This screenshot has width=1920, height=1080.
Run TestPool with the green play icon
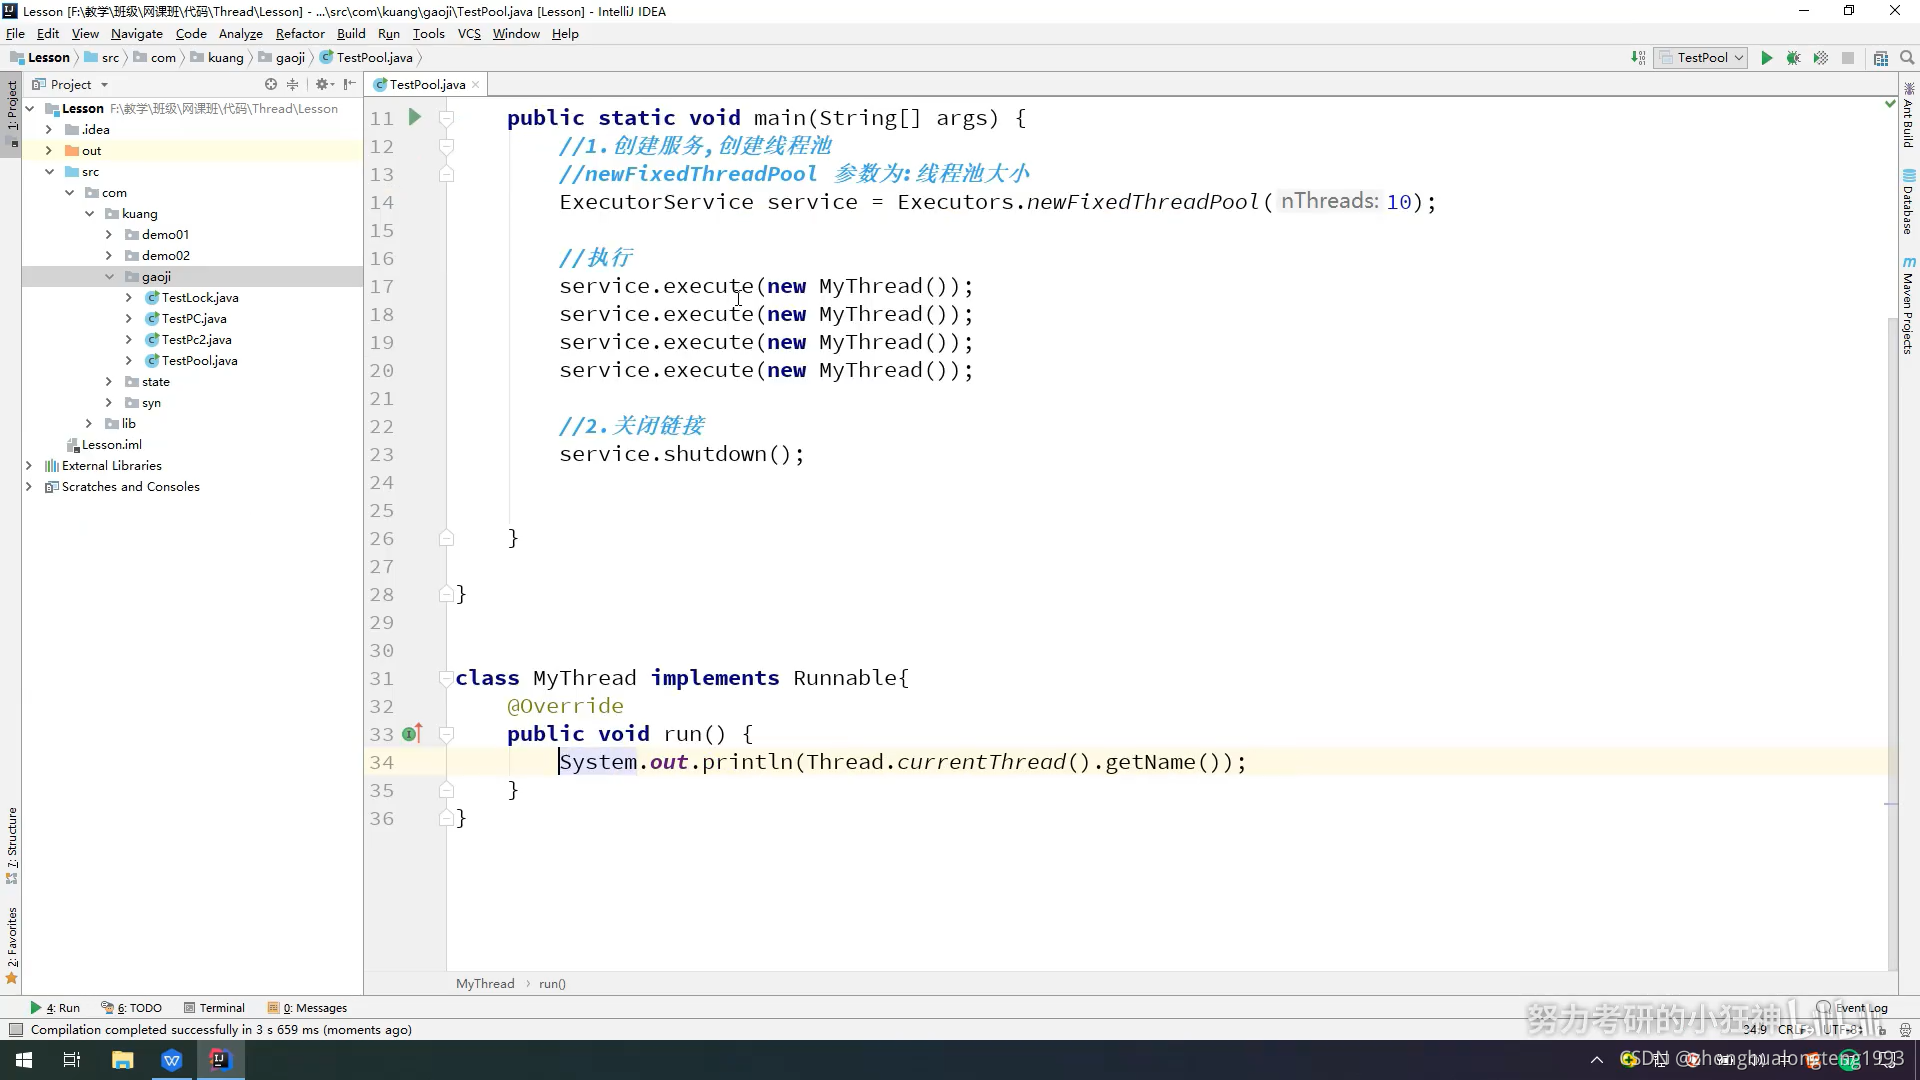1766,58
==
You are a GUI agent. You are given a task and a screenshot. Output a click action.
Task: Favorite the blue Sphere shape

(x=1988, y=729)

## WORK TASK
What is the number of lines in the data above that include the word "screenshot"? Answer with that number only.

## REPLY
2